Top of PROVIDED DATA
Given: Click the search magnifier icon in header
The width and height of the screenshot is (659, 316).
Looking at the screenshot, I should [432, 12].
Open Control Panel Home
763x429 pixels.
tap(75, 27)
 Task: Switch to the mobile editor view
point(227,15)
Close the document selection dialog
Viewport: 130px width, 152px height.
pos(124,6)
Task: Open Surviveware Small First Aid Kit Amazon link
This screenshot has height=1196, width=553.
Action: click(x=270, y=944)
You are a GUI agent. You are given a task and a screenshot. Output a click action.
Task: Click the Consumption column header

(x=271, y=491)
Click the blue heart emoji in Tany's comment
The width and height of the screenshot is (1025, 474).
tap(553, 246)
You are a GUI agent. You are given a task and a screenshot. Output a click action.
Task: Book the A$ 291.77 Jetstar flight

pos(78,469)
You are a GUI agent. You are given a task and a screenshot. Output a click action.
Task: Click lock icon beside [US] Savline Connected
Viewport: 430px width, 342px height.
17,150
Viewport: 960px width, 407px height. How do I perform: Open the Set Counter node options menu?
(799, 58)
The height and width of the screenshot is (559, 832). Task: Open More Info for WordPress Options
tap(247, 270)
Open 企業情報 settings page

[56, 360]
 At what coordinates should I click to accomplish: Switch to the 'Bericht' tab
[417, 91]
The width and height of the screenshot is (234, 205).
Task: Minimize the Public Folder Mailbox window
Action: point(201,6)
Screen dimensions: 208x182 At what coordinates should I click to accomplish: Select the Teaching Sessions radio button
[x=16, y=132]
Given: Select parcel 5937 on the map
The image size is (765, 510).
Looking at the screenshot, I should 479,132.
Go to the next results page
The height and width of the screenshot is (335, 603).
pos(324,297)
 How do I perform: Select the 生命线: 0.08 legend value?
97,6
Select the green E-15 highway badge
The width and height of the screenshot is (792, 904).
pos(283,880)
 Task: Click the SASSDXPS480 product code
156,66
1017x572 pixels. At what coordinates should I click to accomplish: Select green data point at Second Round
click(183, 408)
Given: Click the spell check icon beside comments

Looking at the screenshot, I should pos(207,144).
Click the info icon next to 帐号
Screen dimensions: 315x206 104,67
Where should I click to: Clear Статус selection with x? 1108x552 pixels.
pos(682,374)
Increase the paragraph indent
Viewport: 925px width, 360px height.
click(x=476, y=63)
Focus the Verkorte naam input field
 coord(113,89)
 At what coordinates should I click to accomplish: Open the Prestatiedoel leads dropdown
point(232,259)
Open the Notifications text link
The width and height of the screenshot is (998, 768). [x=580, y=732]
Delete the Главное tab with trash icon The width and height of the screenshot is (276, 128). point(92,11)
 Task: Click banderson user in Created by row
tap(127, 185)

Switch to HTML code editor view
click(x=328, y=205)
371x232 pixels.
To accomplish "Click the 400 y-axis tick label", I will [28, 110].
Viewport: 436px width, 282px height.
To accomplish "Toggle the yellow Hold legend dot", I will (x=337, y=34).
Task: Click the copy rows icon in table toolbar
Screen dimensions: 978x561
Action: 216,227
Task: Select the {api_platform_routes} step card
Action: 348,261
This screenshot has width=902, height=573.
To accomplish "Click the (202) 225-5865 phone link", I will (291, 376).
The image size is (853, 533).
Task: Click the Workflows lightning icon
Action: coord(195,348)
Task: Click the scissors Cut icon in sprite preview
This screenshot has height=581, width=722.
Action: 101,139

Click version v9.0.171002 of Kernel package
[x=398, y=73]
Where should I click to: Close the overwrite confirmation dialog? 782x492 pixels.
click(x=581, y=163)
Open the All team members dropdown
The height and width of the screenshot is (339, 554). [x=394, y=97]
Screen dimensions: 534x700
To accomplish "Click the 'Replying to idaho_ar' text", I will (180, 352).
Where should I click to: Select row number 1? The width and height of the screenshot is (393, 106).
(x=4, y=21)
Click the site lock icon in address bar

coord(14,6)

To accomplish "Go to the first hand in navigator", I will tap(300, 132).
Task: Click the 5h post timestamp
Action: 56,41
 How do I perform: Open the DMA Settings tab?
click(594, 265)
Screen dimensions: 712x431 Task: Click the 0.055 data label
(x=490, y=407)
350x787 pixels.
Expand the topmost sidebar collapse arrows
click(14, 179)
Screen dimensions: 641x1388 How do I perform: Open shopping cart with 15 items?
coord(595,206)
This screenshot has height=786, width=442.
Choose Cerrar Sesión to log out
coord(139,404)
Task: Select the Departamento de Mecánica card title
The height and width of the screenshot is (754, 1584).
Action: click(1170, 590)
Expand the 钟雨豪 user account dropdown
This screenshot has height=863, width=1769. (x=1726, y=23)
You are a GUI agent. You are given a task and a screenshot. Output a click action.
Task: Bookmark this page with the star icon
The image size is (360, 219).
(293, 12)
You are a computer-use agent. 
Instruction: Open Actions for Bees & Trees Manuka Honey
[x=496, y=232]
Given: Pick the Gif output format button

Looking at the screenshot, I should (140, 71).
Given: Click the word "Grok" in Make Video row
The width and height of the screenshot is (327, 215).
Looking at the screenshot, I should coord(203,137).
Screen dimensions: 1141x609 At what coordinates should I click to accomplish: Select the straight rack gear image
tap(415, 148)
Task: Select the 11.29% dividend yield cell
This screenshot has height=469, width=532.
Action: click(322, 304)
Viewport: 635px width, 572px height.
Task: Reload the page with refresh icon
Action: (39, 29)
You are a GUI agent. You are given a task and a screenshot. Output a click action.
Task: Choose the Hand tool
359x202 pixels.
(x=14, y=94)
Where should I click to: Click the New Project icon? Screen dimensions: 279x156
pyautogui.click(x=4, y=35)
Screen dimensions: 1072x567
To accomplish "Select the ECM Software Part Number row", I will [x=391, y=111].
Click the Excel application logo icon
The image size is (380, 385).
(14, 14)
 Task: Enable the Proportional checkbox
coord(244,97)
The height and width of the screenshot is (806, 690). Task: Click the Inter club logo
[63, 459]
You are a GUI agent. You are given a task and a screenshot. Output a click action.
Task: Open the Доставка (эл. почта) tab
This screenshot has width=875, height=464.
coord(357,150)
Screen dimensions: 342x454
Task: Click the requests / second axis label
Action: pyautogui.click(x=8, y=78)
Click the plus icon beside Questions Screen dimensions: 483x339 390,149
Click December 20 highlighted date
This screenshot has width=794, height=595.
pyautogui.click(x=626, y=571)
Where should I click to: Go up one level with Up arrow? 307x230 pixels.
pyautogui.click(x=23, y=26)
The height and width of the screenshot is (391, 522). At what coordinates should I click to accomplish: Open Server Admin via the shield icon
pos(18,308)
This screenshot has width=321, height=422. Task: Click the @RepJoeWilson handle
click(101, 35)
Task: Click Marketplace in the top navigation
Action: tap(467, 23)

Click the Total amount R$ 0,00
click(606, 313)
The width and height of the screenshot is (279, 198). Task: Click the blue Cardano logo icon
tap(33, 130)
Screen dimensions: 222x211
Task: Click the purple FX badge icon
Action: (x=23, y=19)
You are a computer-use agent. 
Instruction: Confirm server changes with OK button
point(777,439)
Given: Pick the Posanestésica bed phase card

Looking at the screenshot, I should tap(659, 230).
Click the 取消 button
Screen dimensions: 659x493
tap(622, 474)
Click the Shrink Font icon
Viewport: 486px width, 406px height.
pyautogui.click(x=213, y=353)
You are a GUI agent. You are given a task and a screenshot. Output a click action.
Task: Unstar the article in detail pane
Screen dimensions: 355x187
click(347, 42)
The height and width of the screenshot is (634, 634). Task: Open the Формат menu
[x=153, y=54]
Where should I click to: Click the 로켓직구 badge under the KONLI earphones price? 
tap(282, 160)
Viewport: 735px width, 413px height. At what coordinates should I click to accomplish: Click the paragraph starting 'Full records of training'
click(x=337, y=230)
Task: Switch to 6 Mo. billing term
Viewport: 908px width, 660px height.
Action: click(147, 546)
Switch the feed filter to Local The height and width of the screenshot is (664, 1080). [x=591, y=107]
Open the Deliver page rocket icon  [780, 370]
Bottom of PROVIDED DATA
Set down again, word for word, the stretch of records from the line with "Screen dimensions: 712x431" to the line with "Task: Select the Departamento", both of those lines included.

Screen dimensions: 712x431 Task: Click the 0.055 data label
(x=490, y=407)
350x787 pixels.
Expand the topmost sidebar collapse arrows
click(14, 179)
Screen dimensions: 641x1388 How do I perform: Open shopping cart with 15 items?
coord(595,206)
This screenshot has height=786, width=442.
Choose Cerrar Sesión to log out
coord(139,404)
Task: Select the Departamento de Mecánica card title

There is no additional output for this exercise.